I tried to title this post: “Who Can Ride My Horse? Blog Hop – Can I Ride Your Horse? Edition.” But that is hella long and also looks really awkward with all that funky grammar.
Anyway. Olivia over at Hellomylivia started an informal blog hop about how she decides who can ride her horse. It’s been really interesting to read the other bloggers’ takes on who they allow to ride their horses. I have a slightly different perspective.
At this time in my life, I don’t own a horse. Goodness, I would love to. But part of adulting is knowing when to be financially responsible…i.e. No, Lisa, you cannot buy that horse. Or that one. Nope, not that one, either.
So what is a horseless adult amateur to do? Beg rides off other people’s horses, obviously. That worked out fabulously at my last barn, where I slowly proved my worth and riding cred until the barn owners allowed me to work with one of their youngsters, Drifter. Before that, I was privileged enough to ride many other boarder’s horses, including Twinkle long term.
And now I’m at a new barn. I no longer have the benefit of relationships built on trust and horse owners seeing me ride for years. I’m not about to go up to anyone and ask if I can ride their horse. I already know the answer to that. But here’s how I “ask” if I can ride someone’s horse. Spoiler alert: It takes a long time.
- Work hard.
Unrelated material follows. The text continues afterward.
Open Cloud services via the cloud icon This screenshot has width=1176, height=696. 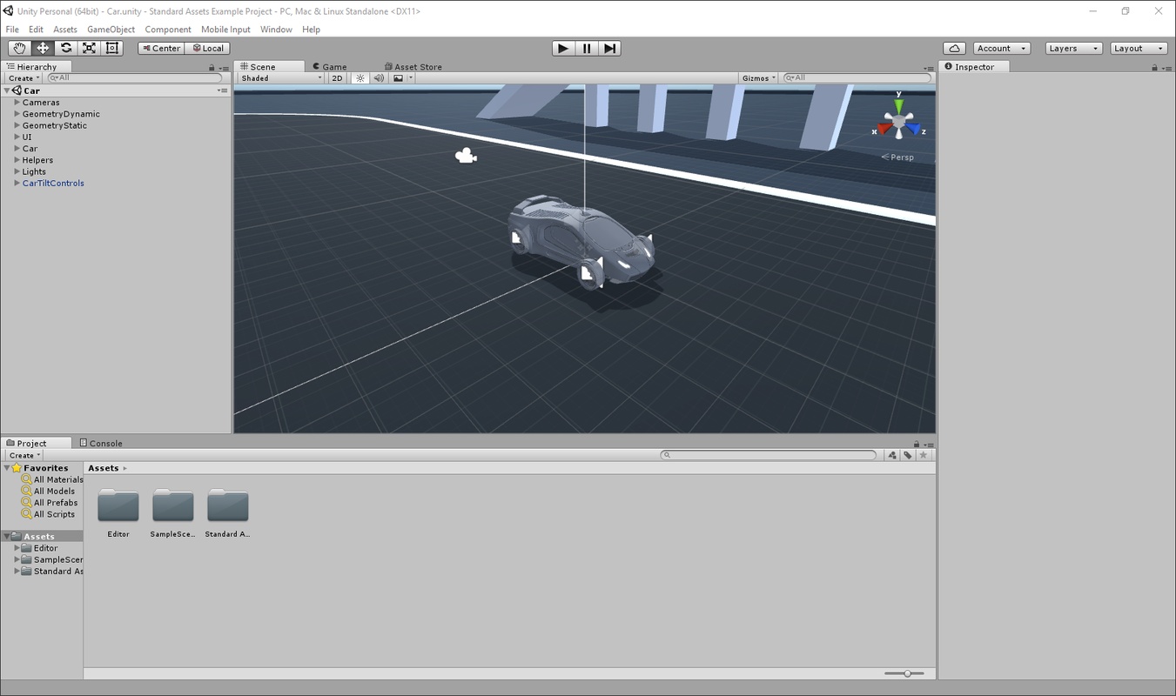[x=954, y=48]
Right now I’m only able to take one lesson per week. I do my best to arrive on time or early and be very focused during lessons. I put my head down and work. I listen to every instruction – whether directly to me or to one of the other girls in my group. I ask questions if I have them, but otherwise I try to keep socializing for tacking up and cooling out. You can bet people notice this. I know for a fact that my new trainer has.
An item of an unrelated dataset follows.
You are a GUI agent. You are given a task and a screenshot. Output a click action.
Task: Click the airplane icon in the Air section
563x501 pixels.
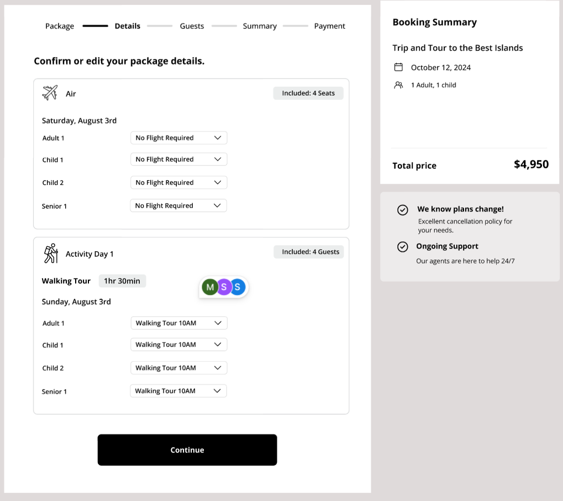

- Watch and learn. When I can, I stay and watch other riders’ lessons. There’s so much to be learned, especially when watching more experienced riders. But every lesson can teach you something, and being hungry for new knowledge is also noticed and appreciated.
- Make friends and make your desires known. Building relationships with other riders and boarders is probably the fastest way to find yourself a catch ride. I’m not saying to get to know people just to ride their horses – building friendships with other horse people at the barn is fulfilling and fun on its own. At the end of the day, someone might like you enough to offer a ride.
- Be humble. No one owes you anything. (Okay, except your trainer, who owes instruction because that’s what you pay them for. Obviously.) Leave your ego at home. Seriously, don’t be afraid to pick up horse poop for other people. They will love you for it. Help out at shows or lessons. And don’t expect anything in return.
Maybe someone will offer you a ride, and maybe they won’t. Regardless, you’ll have good friends, more knowledge and plenty of experience under your belt for when the time comes that you can finally get your own horse. And believe me – when that day comes, I’ll certainly be on the lookout for a deserving adult ammy who needs a little extra saddle time.